◆ **Work task**: Return the records verbatim.

BEGIN Input

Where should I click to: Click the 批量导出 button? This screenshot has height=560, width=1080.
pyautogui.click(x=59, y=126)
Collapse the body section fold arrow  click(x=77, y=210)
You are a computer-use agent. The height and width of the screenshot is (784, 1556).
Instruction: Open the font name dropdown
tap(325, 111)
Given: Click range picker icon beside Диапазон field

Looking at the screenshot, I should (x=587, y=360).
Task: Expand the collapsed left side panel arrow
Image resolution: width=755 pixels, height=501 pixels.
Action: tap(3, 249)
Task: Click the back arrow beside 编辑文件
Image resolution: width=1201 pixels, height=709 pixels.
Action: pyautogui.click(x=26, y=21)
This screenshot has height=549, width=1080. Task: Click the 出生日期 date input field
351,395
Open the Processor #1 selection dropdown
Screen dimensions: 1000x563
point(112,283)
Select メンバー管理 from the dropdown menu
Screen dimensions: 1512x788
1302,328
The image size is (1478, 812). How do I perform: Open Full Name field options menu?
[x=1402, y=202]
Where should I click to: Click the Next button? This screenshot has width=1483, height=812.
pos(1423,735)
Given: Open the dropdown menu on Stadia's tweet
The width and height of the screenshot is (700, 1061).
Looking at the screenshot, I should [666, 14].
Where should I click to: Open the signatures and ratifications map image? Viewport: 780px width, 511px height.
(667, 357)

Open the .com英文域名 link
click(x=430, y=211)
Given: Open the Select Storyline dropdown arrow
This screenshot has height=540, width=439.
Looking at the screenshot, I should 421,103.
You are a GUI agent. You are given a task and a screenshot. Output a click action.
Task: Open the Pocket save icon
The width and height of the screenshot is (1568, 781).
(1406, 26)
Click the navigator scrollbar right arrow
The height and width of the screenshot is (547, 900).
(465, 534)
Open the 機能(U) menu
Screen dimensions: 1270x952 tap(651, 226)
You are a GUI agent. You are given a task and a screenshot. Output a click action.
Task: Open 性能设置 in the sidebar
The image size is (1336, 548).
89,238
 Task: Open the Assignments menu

END Input

◆ **Solution to this problem**:
Where should I click to: Click the 批量导出 button? This screenshot has height=560, width=1080.
pyautogui.click(x=59, y=126)
Collapse the body section fold arrow  click(x=77, y=210)
You are a computer-use agent. The height and width of the screenshot is (784, 1556).
Instruction: Open the font name dropdown
tap(325, 111)
Given: Click range picker icon beside Диапазон field

Looking at the screenshot, I should (x=587, y=360).
Task: Expand the collapsed left side panel arrow
Image resolution: width=755 pixels, height=501 pixels.
Action: tap(3, 249)
Task: Click the back arrow beside 编辑文件
Image resolution: width=1201 pixels, height=709 pixels.
Action: pyautogui.click(x=26, y=21)
This screenshot has height=549, width=1080. Task: Click the 出生日期 date input field
351,395
Open the Processor #1 selection dropdown
Screen dimensions: 1000x563
point(112,283)
Select メンバー管理 from the dropdown menu
Screen dimensions: 1512x788
1302,328
The image size is (1478, 812). How do I perform: Open Full Name field options menu?
[x=1402, y=202]
Where should I click to: Click the Next button? This screenshot has width=1483, height=812.
pos(1423,735)
Given: Open the dropdown menu on Stadia's tweet
The width and height of the screenshot is (700, 1061).
Looking at the screenshot, I should [666, 14].
Where should I click to: Open the signatures and ratifications map image? Viewport: 780px width, 511px height.
(667, 357)

Open the .com英文域名 link
click(x=430, y=211)
Given: Open the Select Storyline dropdown arrow
This screenshot has height=540, width=439.
Looking at the screenshot, I should 421,103.
You are a GUI agent. You are given a task and a screenshot. Output a click action.
Task: Open the Pocket save icon
The width and height of the screenshot is (1568, 781).
(1406, 26)
Click the navigator scrollbar right arrow
The height and width of the screenshot is (547, 900).
(465, 534)
Open the 機能(U) menu
Screen dimensions: 1270x952 tap(651, 226)
You are a GUI agent. You are given a task and a screenshot. Output a click action.
Task: Open 性能设置 in the sidebar
The image size is (1336, 548).
89,238
 Task: Open the Assignments menu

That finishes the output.